» Information supplied:
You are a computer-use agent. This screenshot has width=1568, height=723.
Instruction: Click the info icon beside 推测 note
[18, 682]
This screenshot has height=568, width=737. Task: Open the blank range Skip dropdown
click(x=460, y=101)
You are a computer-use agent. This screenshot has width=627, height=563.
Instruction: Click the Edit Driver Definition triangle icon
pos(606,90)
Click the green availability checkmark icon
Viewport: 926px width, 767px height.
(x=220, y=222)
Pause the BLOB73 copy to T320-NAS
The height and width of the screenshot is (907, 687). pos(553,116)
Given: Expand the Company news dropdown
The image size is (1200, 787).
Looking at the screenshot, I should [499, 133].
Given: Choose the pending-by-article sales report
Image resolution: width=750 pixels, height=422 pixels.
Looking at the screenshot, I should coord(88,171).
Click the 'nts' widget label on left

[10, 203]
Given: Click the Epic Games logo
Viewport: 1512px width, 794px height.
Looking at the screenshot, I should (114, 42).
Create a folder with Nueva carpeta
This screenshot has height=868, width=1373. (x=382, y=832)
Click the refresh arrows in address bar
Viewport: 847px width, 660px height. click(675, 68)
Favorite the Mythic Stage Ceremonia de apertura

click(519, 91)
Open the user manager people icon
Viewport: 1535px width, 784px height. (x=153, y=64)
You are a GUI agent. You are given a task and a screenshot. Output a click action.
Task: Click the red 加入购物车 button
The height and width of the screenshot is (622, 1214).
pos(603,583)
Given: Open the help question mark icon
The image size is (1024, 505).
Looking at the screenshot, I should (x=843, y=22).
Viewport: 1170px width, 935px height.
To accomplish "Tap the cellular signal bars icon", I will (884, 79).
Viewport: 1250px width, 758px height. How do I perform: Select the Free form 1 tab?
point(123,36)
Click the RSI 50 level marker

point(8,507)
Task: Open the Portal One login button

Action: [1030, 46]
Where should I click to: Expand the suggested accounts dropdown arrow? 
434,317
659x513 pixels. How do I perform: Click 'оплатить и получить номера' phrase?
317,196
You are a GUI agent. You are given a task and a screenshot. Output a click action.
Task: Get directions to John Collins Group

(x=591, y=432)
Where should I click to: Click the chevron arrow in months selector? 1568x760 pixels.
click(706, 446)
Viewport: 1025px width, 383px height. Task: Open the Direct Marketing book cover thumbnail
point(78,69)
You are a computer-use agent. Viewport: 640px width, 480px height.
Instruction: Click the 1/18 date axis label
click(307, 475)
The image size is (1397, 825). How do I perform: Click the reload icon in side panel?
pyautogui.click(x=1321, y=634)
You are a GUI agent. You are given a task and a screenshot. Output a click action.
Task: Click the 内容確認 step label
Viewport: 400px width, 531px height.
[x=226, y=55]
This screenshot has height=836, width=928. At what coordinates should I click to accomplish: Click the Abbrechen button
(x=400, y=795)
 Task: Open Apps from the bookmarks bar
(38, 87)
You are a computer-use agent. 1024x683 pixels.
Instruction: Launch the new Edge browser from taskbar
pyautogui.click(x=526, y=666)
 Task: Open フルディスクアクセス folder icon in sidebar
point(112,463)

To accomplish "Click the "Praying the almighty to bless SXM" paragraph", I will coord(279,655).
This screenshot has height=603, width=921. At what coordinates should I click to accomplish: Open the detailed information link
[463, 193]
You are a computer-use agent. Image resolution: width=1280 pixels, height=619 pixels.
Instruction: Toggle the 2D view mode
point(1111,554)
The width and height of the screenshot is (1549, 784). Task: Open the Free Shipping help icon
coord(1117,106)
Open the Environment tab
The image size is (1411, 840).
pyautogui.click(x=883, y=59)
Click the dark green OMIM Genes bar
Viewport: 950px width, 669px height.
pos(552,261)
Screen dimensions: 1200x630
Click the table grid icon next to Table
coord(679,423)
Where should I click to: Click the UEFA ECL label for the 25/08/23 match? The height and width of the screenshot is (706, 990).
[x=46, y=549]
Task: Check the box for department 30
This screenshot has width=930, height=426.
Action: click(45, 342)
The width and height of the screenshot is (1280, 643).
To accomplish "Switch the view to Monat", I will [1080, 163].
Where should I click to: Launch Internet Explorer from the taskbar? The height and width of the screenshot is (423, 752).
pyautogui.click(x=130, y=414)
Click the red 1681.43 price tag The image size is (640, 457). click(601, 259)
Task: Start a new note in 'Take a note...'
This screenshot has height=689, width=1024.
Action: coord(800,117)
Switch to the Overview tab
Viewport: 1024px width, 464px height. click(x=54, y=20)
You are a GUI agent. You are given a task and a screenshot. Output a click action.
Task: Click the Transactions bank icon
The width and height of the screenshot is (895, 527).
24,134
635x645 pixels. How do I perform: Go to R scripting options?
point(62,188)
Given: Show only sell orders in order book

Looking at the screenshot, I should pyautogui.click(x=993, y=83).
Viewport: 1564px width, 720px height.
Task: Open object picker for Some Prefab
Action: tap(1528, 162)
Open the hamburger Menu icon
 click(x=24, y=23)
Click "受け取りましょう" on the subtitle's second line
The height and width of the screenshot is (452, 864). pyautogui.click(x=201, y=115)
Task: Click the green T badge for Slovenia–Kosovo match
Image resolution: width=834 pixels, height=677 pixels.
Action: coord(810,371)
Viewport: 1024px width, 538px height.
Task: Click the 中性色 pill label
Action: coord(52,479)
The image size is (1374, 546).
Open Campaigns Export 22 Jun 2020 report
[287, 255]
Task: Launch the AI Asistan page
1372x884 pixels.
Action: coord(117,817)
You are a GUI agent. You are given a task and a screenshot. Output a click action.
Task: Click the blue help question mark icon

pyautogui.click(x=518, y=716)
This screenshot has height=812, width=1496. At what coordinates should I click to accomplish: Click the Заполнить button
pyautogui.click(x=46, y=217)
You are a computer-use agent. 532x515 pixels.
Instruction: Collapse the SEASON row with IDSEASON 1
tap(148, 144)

» Exercise prompt:
Take each line of the material that contains the word "will" and list it.

» Response box:
To accomplish "Tap the cellular signal bars icon", I will (884, 79).
To accomplish "Click the "Praying the almighty to bless SXM" paragraph", I will coord(279,655).
To accomplish "Switch the view to Monat", I will [1080, 163].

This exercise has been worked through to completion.